Die Würde der Frau wird mit Füßen getreten.
(kreuz.net) Eine Unter-Organisation der Brasilianischen Bischofskonferenz hat kürzlich eine Broschüre
veröffentlicht, die sich in bestimmten Fällen dafür ausspricht, Kinder vorgeburtlich zu schlachten.
Das berichtete die US-amerikanische Nachrichtenagentur ‘Catholic News Agency’.
Die Verfasserin der Broschüre
ist Bernardete Aparecida Ferreira. Sie ist die Koordinatorin des bischöflichen Ausschusses für benachteiligte
Frauen.
Nach Angaben der Onlineausgabe der Zeitung ‘O Estado de Sao Paulo’ verursachte Frau Ferreira
eine Diskussion im bischöflichen ‘Komitee für Liebe, Gerechtigkeit und Frieden’, bei dem sie angestellt
ist.
Frau Ferreira arbeitet mit jungen Prostituierten.
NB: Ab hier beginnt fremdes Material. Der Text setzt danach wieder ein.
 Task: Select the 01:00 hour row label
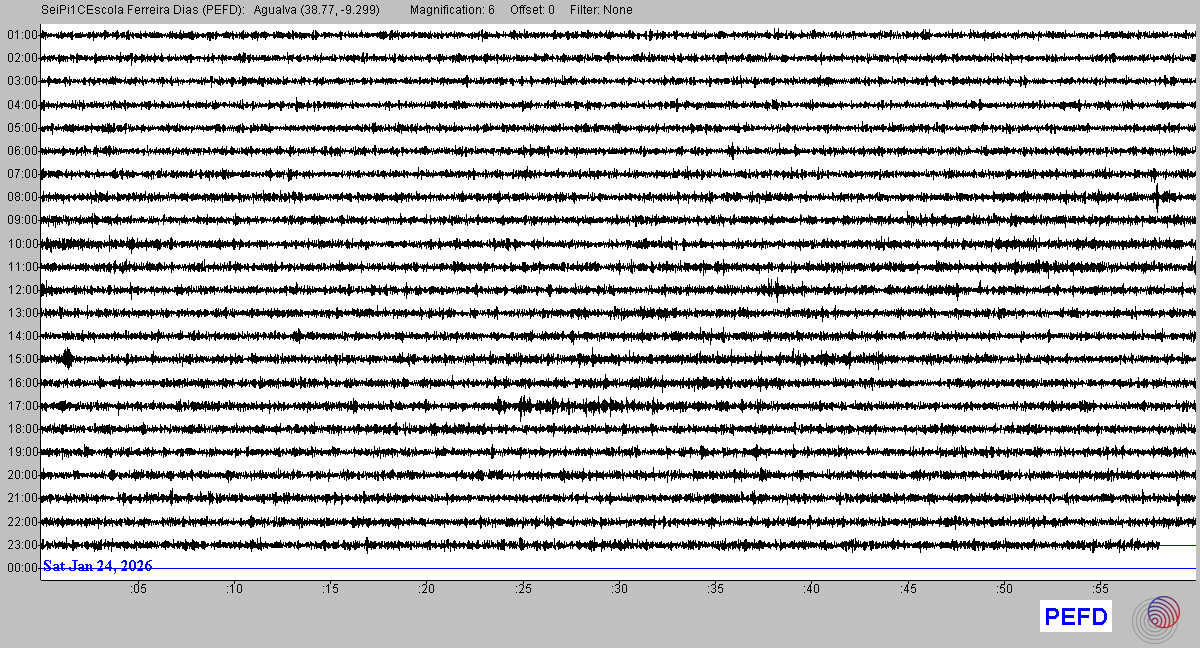coord(21,35)
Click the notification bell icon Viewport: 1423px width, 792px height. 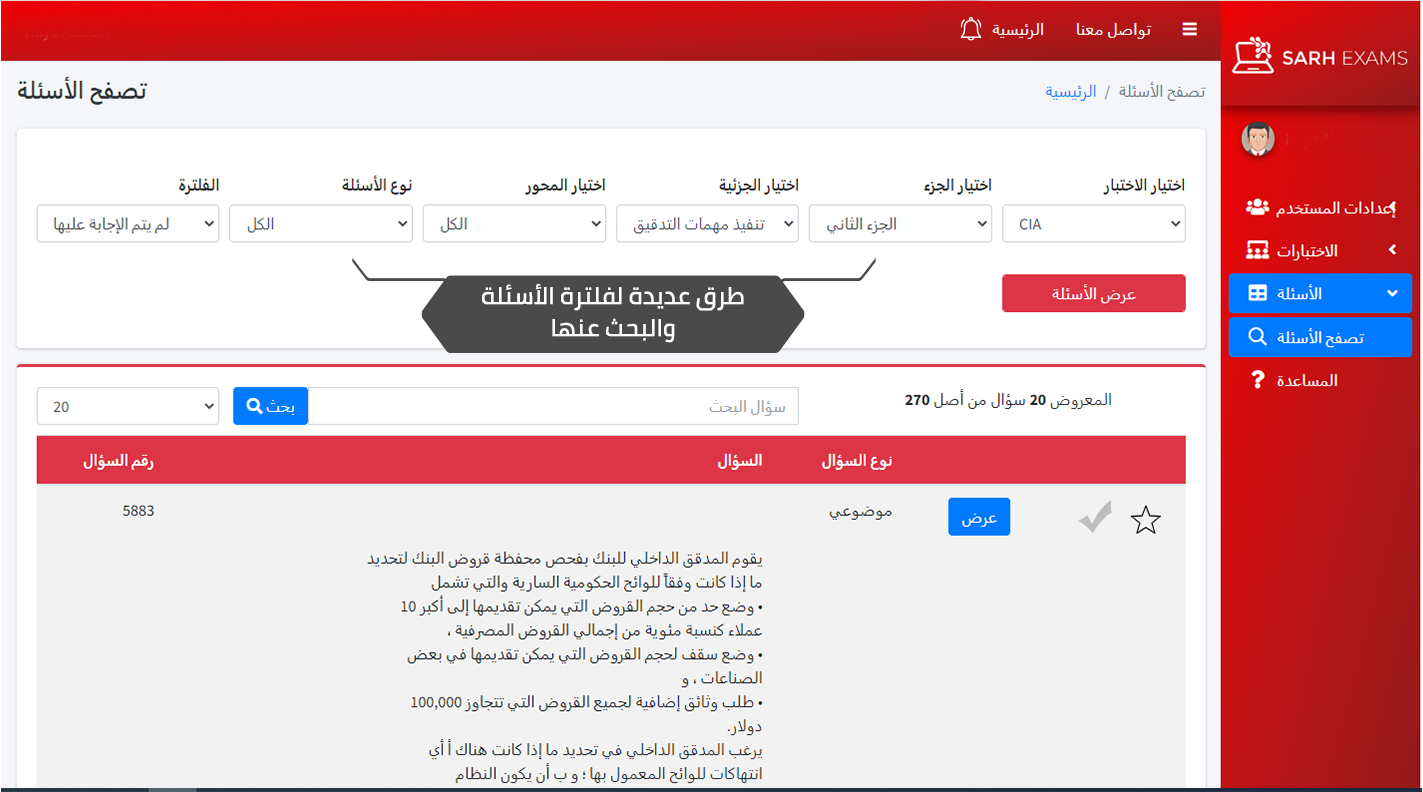click(x=970, y=29)
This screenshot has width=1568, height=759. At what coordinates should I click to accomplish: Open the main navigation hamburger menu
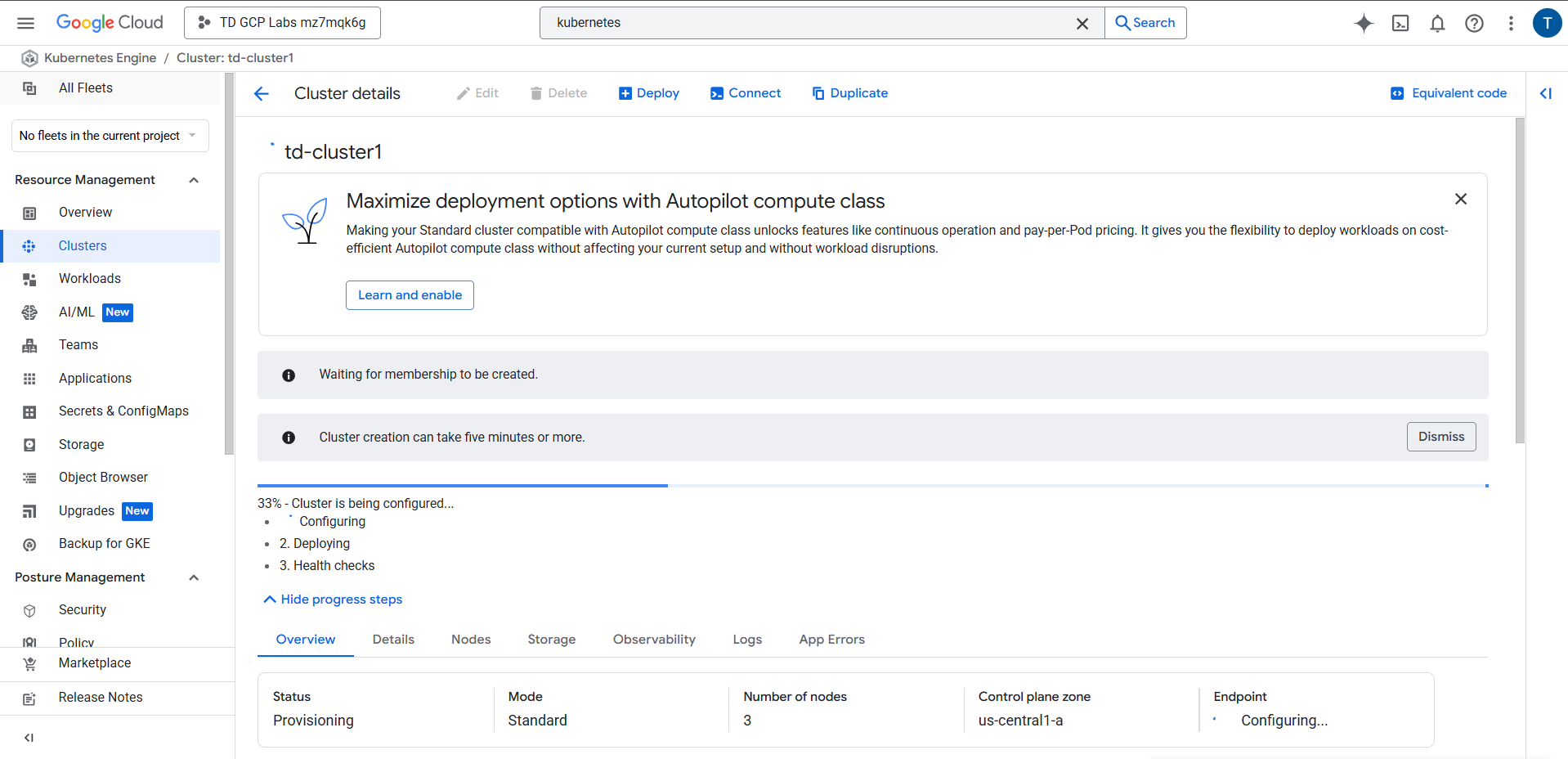click(26, 23)
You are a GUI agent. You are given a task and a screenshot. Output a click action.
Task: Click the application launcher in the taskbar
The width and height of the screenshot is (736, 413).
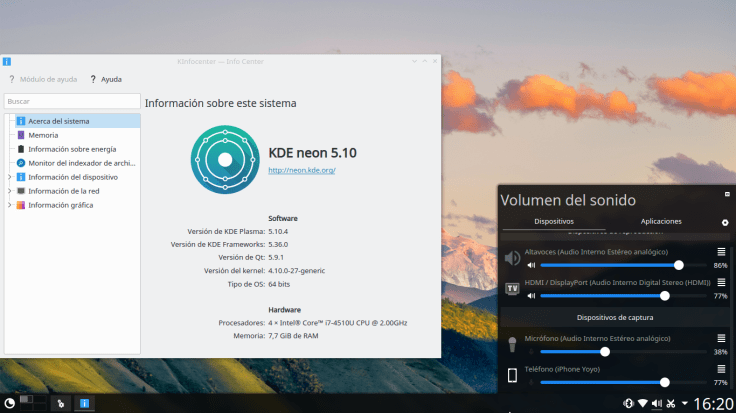(x=10, y=403)
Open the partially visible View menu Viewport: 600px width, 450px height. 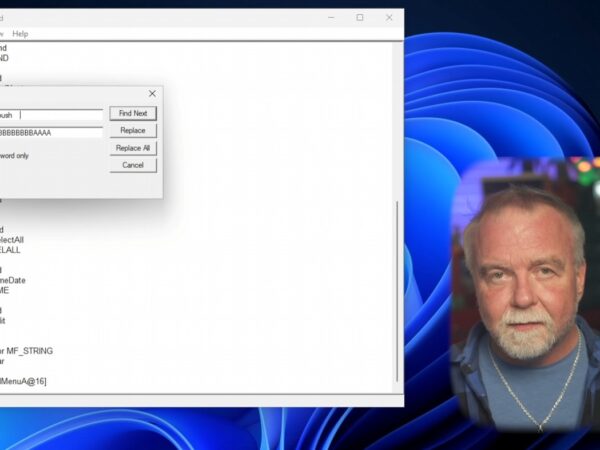(2, 34)
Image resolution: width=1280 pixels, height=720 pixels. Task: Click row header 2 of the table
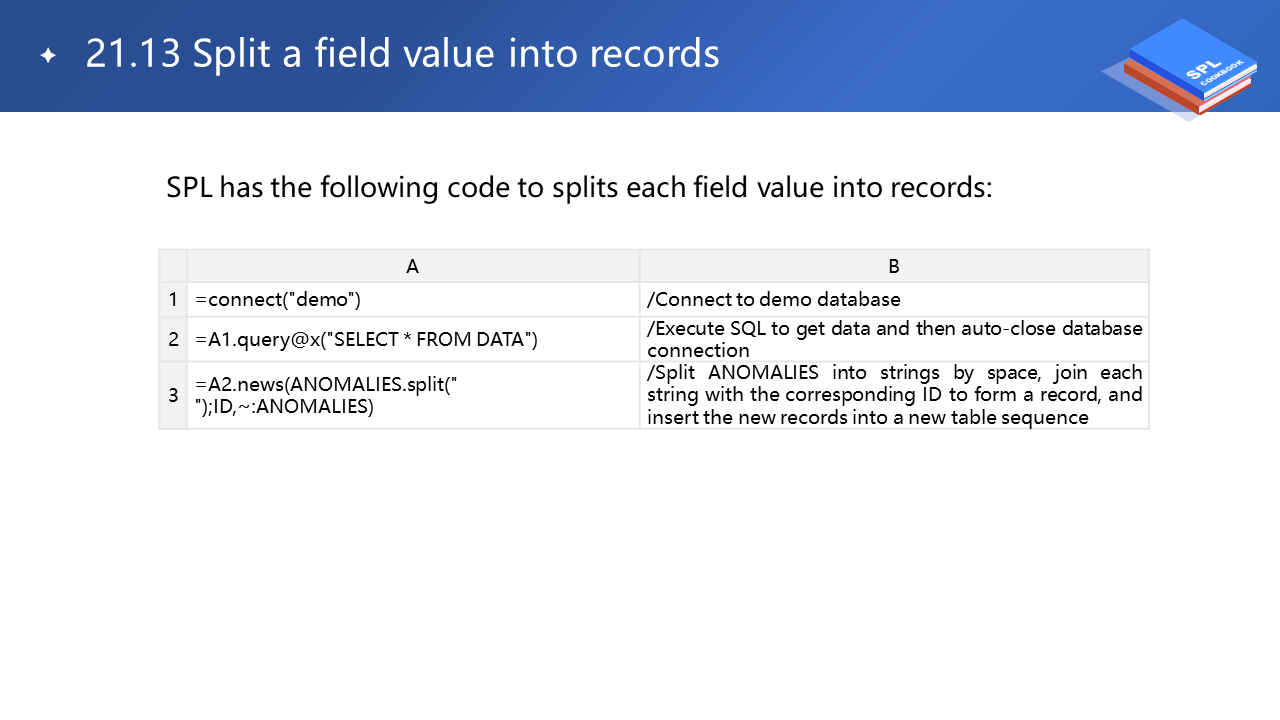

Sie glaubt, daß „Frauen, die sich selbst prostituieren,
trotz zahlreicher Verhütungsmethoden, immer wieder einmal eine Abtreibung brauchen könnten“.
Dabei
wiederholt sie auch das alte Märchen, wonach ein Verbot der Kinderabtreibung die Zahl der vorgeburtlichen
Kindermorde nicht sinken lasse.
Frau Ferreira erdreistet sich außerdem zu betonen, als Christin und
Humanistin zu handeln. Schließlich befänden sich Frauen, die ihr Kind im Mutterleib töten ließen,
in „einer schwierigen Situation“.
Die Herausgabe der lebensfeindlichen Broschüre hänge mit ihren Erfahrungen
unter Prostituierten zusammen. Viele von ihnen hätten bereits „ein, zwei, drei oder bis zwanzig“ Kinder
abtreiben lassen.
Am Schluß gibt sich Frau Ferreira scheinheilig: „Ich empfehle die Abtreibung oder
den Gebrauch von Kondomen nicht.“ Sie bevorzuge eine so natürlich wie möglich praktizierte Familienplanung.
Angeblich befürworte sie vollständig die Lehre der Kirche. „Aber ich verteidige das Leben von Frauen.“
Ermutigung aus RomFast zeitgleich mit der Herausgabe der Broschüre haben sich die brasilianischen Bischöfe
gegen die Regierung gestellt. Diese hegt Pläne zur Legalisierung der Kinderabtreibung und wünscht einen
freien Zugang zur sogenannten ‘Pille danach’.
Am 7. Februar verfaßte Papst Benedikt XVI. einen Brief
an den Vorsitzenden der Brasilianischen Bischofskonferenz, Erzbischof Geraldo Lyrio Rocha von Mariana.
Darin ermutigt er die Bischöfe, sich weiterhin für den Lebensschutz einzusetzen.